EXERCISE PROMPT
Every line below needs to be transcribed without alteration, and no image may be carried over.

(DATA TO EXAMINE)

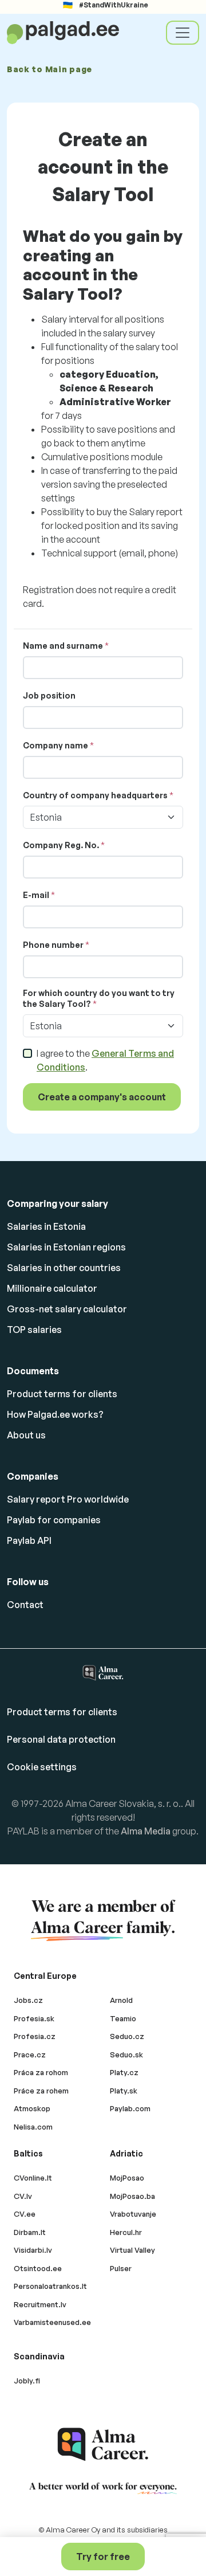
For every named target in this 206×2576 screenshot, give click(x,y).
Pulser (121, 2268)
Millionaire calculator (52, 1288)
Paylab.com (130, 2108)
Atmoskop (32, 2108)
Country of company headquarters (95, 795)
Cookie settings (42, 1767)
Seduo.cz (127, 2036)
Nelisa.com (33, 2126)
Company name (55, 745)
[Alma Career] (103, 2444)
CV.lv (23, 2196)
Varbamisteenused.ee (52, 2322)
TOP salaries (34, 1329)
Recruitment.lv (40, 2304)
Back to (49, 69)
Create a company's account (102, 1097)
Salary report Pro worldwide (68, 1499)
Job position (49, 695)
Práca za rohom (41, 2072)
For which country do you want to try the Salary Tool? (99, 998)
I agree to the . (105, 1060)
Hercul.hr (126, 2232)
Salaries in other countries (64, 1267)
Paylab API (29, 1540)
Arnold (121, 2000)
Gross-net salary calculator (67, 1309)
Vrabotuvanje (133, 2213)
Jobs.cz (28, 2000)
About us (26, 1435)
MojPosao (127, 2177)
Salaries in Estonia (46, 1226)
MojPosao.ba (132, 2196)
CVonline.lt (33, 2177)
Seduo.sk (126, 2054)
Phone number (53, 945)
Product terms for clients (62, 1393)
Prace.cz (30, 2054)
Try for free (103, 2556)
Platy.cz (124, 2072)
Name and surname (63, 645)
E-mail (36, 895)
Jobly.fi (27, 2380)
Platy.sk (123, 2090)
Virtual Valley (132, 2250)
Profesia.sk (34, 2018)
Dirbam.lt (30, 2232)
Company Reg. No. (61, 845)
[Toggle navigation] (182, 33)
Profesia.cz (35, 2036)
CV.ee (24, 2213)
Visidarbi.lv (33, 2250)
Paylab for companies (54, 1520)
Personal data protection (61, 1739)
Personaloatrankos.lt (50, 2286)
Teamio (123, 2018)
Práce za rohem (41, 2090)
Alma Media (146, 1831)
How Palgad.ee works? (55, 1414)
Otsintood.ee (38, 2268)
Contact (25, 1604)
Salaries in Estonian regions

(End DATA TO EXAMINE)

RESULT
For every named target in this 206×2576 screenshot, give click(x,y).
Pulser (121, 2268)
Millionaire calculator (52, 1288)
Paylab.com (130, 2108)
Atmoskop (32, 2108)
Country of company headquarters (95, 795)
Cookie settings (42, 1767)
Seduo.cz (127, 2036)
Nelisa.com (33, 2126)
Company name (55, 745)
[Alma Career] (103, 2444)
CV.lv (23, 2196)
Varbamisteenused.ee (52, 2322)
TOP salaries (34, 1329)
Recruitment.lv (40, 2304)
Back to (49, 69)
Create a company's account (102, 1097)
Salary report Pro worldwide (68, 1499)
Job position (49, 695)
Práca za rohom (41, 2072)
For which country do you want to try the Salary Tool? (99, 998)
I agree to the . (105, 1060)
Hercul.hr (126, 2232)
Salaries in other countries (64, 1267)
Paylab API (29, 1540)
Arnold (121, 2000)
Gross-net salary calculator (67, 1309)
Vrabotuvanje (133, 2213)
Jobs.cz (28, 2000)
About us (26, 1435)
MojPosao (127, 2177)
Salaries in Estonia (46, 1226)
MojPosao.ba (132, 2196)
CVonline.lt (33, 2177)
Seduo.sk (126, 2054)
Phone number (53, 945)
Product terms for clients (62, 1393)
Prace.cz (30, 2054)
Try for free (103, 2556)
Platy.cz (124, 2072)
Name and surname (63, 645)
E-mail (36, 895)
Jobly.fi (27, 2380)
Platy.sk (123, 2090)
Virtual Valley (132, 2250)
Profesia.sk (34, 2018)
Dirbam.lt (30, 2232)
Company Reg. No. (61, 845)
[Toggle navigation] (182, 33)
Profesia.cz (35, 2036)
CV.ee (24, 2213)
Visidarbi.lv (33, 2250)
Paylab for companies (54, 1520)
Personal data protection (61, 1739)
Personaloatrankos.lt (50, 2286)
Teamio (123, 2018)
Práce za rohem (41, 2090)
Alma Media (146, 1831)
How Palgad.ee works? (55, 1414)
Otsintood.ee (38, 2268)
Contact (25, 1604)
Salaries in Estonian regions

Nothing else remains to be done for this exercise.